**AUFGABENSTELLUNG**
Übernehmen Sie unverändert die Zeilen der Auflistung von der Zeile, die „Select the THÔNG BÁO tab“ enthält, bis zum Ende der Auflistung.

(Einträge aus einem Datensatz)

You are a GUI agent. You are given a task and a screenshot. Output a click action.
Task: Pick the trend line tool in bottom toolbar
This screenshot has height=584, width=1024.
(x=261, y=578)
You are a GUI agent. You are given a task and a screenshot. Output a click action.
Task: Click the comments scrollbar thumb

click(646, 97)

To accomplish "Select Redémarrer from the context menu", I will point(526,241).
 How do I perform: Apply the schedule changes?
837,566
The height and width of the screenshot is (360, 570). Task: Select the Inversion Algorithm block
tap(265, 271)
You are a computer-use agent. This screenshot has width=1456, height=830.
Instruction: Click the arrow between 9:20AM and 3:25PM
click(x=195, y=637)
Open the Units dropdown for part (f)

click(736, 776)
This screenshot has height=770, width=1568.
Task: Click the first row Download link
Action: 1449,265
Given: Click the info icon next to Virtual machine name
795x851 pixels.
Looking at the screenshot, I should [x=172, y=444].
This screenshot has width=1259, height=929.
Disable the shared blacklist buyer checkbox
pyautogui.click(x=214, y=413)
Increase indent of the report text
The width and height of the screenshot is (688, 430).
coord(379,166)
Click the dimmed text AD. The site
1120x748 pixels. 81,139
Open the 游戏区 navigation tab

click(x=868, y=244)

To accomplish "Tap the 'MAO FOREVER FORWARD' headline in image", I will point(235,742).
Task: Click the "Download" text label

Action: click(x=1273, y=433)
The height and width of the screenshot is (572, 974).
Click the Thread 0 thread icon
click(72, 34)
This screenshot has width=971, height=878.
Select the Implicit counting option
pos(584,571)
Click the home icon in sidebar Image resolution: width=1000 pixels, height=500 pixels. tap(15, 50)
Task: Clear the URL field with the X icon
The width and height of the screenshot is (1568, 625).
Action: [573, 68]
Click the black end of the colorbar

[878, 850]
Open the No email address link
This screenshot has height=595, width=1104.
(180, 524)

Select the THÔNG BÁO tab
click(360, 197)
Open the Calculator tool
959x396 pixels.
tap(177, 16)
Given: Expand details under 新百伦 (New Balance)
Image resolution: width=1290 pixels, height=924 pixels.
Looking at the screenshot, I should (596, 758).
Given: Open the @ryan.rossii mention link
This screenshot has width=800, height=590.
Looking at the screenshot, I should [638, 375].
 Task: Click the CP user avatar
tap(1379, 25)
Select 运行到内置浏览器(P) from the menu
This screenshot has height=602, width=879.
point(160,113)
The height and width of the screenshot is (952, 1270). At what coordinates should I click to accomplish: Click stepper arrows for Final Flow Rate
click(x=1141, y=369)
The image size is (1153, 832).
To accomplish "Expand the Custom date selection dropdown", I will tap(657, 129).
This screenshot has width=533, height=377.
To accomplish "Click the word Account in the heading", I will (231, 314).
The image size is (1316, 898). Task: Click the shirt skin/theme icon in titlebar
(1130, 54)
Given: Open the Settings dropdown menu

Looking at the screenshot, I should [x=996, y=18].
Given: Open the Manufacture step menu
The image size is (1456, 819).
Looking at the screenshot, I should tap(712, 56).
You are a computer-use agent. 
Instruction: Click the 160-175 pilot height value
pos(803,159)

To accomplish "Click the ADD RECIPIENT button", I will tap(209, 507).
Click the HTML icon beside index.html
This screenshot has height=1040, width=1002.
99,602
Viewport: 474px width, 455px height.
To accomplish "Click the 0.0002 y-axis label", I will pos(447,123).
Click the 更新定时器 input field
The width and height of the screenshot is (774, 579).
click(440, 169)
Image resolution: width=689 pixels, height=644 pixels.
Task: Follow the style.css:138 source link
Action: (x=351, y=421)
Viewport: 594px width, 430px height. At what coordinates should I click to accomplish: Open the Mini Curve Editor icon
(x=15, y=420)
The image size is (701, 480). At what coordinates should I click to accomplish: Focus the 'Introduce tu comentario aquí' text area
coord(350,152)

**FERTIGE ANTWORT**
Select the THÔNG BÁO tab
click(360, 197)
Open the Calculator tool
959x396 pixels.
tap(177, 16)
Given: Expand details under 新百伦 (New Balance)
Image resolution: width=1290 pixels, height=924 pixels.
Looking at the screenshot, I should (596, 758).
Given: Open the @ryan.rossii mention link
This screenshot has width=800, height=590.
Looking at the screenshot, I should [638, 375].
 Task: Click the CP user avatar
tap(1379, 25)
Select 运行到内置浏览器(P) from the menu
This screenshot has height=602, width=879.
point(160,113)
The height and width of the screenshot is (952, 1270). At what coordinates should I click to accomplish: Click stepper arrows for Final Flow Rate
click(x=1141, y=369)
The image size is (1153, 832).
To accomplish "Expand the Custom date selection dropdown", I will tap(657, 129).
This screenshot has width=533, height=377.
To accomplish "Click the word Account in the heading", I will (231, 314).
The image size is (1316, 898). Task: Click the shirt skin/theme icon in titlebar
(1130, 54)
Given: Open the Settings dropdown menu

Looking at the screenshot, I should [x=996, y=18].
Given: Open the Manufacture step menu
The image size is (1456, 819).
Looking at the screenshot, I should tap(712, 56).
You are a computer-use agent. 
Instruction: Click the 160-175 pilot height value
pos(803,159)

To accomplish "Click the ADD RECIPIENT button", I will tap(209, 507).
Click the HTML icon beside index.html
This screenshot has height=1040, width=1002.
99,602
Viewport: 474px width, 455px height.
To accomplish "Click the 0.0002 y-axis label", I will pos(447,123).
Click the 更新定时器 input field
The width and height of the screenshot is (774, 579).
click(440, 169)
Image resolution: width=689 pixels, height=644 pixels.
Task: Follow the style.css:138 source link
Action: (x=351, y=421)
Viewport: 594px width, 430px height. At what coordinates should I click to accomplish: Open the Mini Curve Editor icon
(x=15, y=420)
The image size is (701, 480). At what coordinates should I click to accomplish: Focus the 'Introduce tu comentario aquí' text area
coord(350,152)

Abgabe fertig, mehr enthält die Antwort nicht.